→ **THE TASK**
Each line of the data should be transcribed exactly as given.

**** MATERIAL FOR THIS EXERCISE ****

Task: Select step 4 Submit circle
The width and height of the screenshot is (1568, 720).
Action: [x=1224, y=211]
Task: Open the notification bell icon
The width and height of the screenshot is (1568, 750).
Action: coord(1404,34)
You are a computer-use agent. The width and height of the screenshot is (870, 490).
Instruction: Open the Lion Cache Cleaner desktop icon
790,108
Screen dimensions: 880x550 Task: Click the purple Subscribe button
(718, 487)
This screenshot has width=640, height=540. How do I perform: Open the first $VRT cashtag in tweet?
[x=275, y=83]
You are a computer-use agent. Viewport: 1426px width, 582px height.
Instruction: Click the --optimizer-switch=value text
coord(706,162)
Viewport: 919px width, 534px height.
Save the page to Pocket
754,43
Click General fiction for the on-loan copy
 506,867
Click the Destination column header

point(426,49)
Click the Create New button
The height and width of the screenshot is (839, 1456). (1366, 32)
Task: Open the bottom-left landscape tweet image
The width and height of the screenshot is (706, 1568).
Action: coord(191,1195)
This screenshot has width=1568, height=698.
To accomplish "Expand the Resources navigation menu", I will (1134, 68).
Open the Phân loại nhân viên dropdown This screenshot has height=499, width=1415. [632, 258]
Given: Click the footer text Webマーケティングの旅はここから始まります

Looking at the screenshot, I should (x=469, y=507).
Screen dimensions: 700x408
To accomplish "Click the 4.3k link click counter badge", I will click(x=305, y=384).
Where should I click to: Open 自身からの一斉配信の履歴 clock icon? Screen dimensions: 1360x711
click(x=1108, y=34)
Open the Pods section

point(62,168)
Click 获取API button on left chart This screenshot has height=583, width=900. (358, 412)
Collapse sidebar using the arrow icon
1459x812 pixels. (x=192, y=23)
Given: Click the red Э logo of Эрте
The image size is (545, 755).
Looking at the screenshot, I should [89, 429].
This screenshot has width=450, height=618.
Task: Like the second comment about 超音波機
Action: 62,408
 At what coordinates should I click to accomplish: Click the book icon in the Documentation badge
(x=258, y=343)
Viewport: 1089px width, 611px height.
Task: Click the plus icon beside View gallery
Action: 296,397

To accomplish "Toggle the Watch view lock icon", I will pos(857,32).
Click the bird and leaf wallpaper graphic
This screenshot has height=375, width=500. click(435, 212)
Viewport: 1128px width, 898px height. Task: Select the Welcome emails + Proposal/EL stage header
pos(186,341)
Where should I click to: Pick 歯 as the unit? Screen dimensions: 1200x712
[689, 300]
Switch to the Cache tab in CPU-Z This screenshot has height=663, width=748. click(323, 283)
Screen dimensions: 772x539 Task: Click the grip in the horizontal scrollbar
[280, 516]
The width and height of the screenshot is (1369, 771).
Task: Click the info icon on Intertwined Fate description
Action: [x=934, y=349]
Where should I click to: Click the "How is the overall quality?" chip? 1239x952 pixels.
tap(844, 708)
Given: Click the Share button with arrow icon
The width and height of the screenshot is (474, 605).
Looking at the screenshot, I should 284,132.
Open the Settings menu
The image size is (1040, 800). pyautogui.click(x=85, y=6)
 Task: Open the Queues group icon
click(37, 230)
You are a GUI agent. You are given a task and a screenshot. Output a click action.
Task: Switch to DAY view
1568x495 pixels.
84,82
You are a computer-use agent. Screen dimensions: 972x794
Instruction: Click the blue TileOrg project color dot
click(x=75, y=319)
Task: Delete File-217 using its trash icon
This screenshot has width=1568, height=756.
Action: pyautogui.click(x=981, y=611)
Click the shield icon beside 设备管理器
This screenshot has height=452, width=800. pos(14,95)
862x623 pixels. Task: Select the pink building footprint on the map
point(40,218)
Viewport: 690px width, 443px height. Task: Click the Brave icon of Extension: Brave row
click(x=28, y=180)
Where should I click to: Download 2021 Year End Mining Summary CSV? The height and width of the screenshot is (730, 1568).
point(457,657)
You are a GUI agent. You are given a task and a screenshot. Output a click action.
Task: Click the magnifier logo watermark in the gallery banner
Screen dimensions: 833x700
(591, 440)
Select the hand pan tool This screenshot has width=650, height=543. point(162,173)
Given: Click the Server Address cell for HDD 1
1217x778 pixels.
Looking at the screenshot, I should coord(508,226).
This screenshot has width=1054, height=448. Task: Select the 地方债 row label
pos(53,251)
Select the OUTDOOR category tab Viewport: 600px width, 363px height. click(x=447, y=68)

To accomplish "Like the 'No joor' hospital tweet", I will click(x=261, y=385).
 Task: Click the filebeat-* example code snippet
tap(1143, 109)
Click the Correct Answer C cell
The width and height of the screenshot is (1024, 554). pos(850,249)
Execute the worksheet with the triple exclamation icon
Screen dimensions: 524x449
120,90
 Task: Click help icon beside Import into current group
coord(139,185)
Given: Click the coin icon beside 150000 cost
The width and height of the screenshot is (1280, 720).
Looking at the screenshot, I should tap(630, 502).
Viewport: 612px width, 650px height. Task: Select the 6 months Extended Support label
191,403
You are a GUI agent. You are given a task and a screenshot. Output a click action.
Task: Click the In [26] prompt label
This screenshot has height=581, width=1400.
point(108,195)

****

→ **RESULT FOR THIS TASK**
Task: Select step 4 Submit circle
The width and height of the screenshot is (1568, 720).
Action: [x=1224, y=211]
Task: Open the notification bell icon
The width and height of the screenshot is (1568, 750).
Action: coord(1404,34)
You are a computer-use agent. The width and height of the screenshot is (870, 490).
Instruction: Open the Lion Cache Cleaner desktop icon
790,108
Screen dimensions: 880x550 Task: Click the purple Subscribe button
(718, 487)
This screenshot has width=640, height=540. How do I perform: Open the first $VRT cashtag in tweet?
[x=275, y=83]
You are a computer-use agent. Viewport: 1426px width, 582px height.
Instruction: Click the --optimizer-switch=value text
coord(706,162)
Viewport: 919px width, 534px height.
Save the page to Pocket
754,43
Click General fiction for the on-loan copy
 506,867
Click the Destination column header

point(426,49)
Click the Create New button
The height and width of the screenshot is (839, 1456). (1366, 32)
Task: Open the bottom-left landscape tweet image
The width and height of the screenshot is (706, 1568).
Action: coord(191,1195)
This screenshot has width=1568, height=698.
To accomplish "Expand the Resources navigation menu", I will (1134, 68).
Open the Phân loại nhân viên dropdown This screenshot has height=499, width=1415. [632, 258]
Given: Click the footer text Webマーケティングの旅はここから始まります

Looking at the screenshot, I should (x=469, y=507).
Screen dimensions: 700x408
To accomplish "Click the 4.3k link click counter badge", I will click(x=305, y=384).
Where should I click to: Open 自身からの一斉配信の履歴 clock icon? Screen dimensions: 1360x711
click(x=1108, y=34)
Open the Pods section

point(62,168)
Click 获取API button on left chart This screenshot has height=583, width=900. (358, 412)
Collapse sidebar using the arrow icon
1459x812 pixels. (x=192, y=23)
Given: Click the red Э logo of Эрте
The image size is (545, 755).
Looking at the screenshot, I should [89, 429].
This screenshot has width=450, height=618.
Task: Like the second comment about 超音波機
Action: 62,408
 At what coordinates should I click to accomplish: Click the book icon in the Documentation badge
(x=258, y=343)
Viewport: 1089px width, 611px height.
Task: Click the plus icon beside View gallery
Action: 296,397

To accomplish "Toggle the Watch view lock icon", I will pos(857,32).
Click the bird and leaf wallpaper graphic
This screenshot has height=375, width=500. click(435, 212)
Viewport: 1128px width, 898px height. Task: Select the Welcome emails + Proposal/EL stage header
pos(186,341)
Where should I click to: Pick 歯 as the unit? Screen dimensions: 1200x712
[689, 300]
Switch to the Cache tab in CPU-Z This screenshot has height=663, width=748. click(323, 283)
Screen dimensions: 772x539 Task: Click the grip in the horizontal scrollbar
[280, 516]
The width and height of the screenshot is (1369, 771).
Task: Click the info icon on Intertwined Fate description
Action: [x=934, y=349]
Where should I click to: Click the "How is the overall quality?" chip? 1239x952 pixels.
tap(844, 708)
Given: Click the Share button with arrow icon
The width and height of the screenshot is (474, 605).
Looking at the screenshot, I should 284,132.
Open the Settings menu
The image size is (1040, 800). pyautogui.click(x=85, y=6)
 Task: Open the Queues group icon
click(37, 230)
You are a GUI agent. You are given a task and a screenshot. Output a click action.
Task: Switch to DAY view
1568x495 pixels.
84,82
You are a computer-use agent. Screen dimensions: 972x794
Instruction: Click the blue TileOrg project color dot
click(x=75, y=319)
Task: Delete File-217 using its trash icon
This screenshot has width=1568, height=756.
Action: pyautogui.click(x=981, y=611)
Click the shield icon beside 设备管理器
This screenshot has height=452, width=800. pos(14,95)
862x623 pixels. Task: Select the pink building footprint on the map
point(40,218)
Viewport: 690px width, 443px height. Task: Click the Brave icon of Extension: Brave row
click(x=28, y=180)
Where should I click to: Download 2021 Year End Mining Summary CSV? The height and width of the screenshot is (730, 1568).
point(457,657)
You are a GUI agent. You are given a task and a screenshot. Output a click action.
Task: Click the magnifier logo watermark in the gallery banner
Screen dimensions: 833x700
(591, 440)
Select the hand pan tool This screenshot has width=650, height=543. point(162,173)
Given: Click the Server Address cell for HDD 1
1217x778 pixels.
Looking at the screenshot, I should coord(508,226).
This screenshot has width=1054, height=448. Task: Select the 地方债 row label
pos(53,251)
Select the OUTDOOR category tab Viewport: 600px width, 363px height. click(x=447, y=68)

To accomplish "Like the 'No joor' hospital tweet", I will click(x=261, y=385).
 Task: Click the filebeat-* example code snippet
tap(1143, 109)
Click the Correct Answer C cell
The width and height of the screenshot is (1024, 554). pos(850,249)
Execute the worksheet with the triple exclamation icon
Screen dimensions: 524x449
120,90
 Task: Click help icon beside Import into current group
coord(139,185)
Given: Click the coin icon beside 150000 cost
The width and height of the screenshot is (1280, 720).
Looking at the screenshot, I should tap(630, 502).
Viewport: 612px width, 650px height. Task: Select the 6 months Extended Support label
191,403
You are a GUI agent. You are given a task and a screenshot. Output a click action.
Task: Click the In [26] prompt label
This screenshot has height=581, width=1400.
point(108,195)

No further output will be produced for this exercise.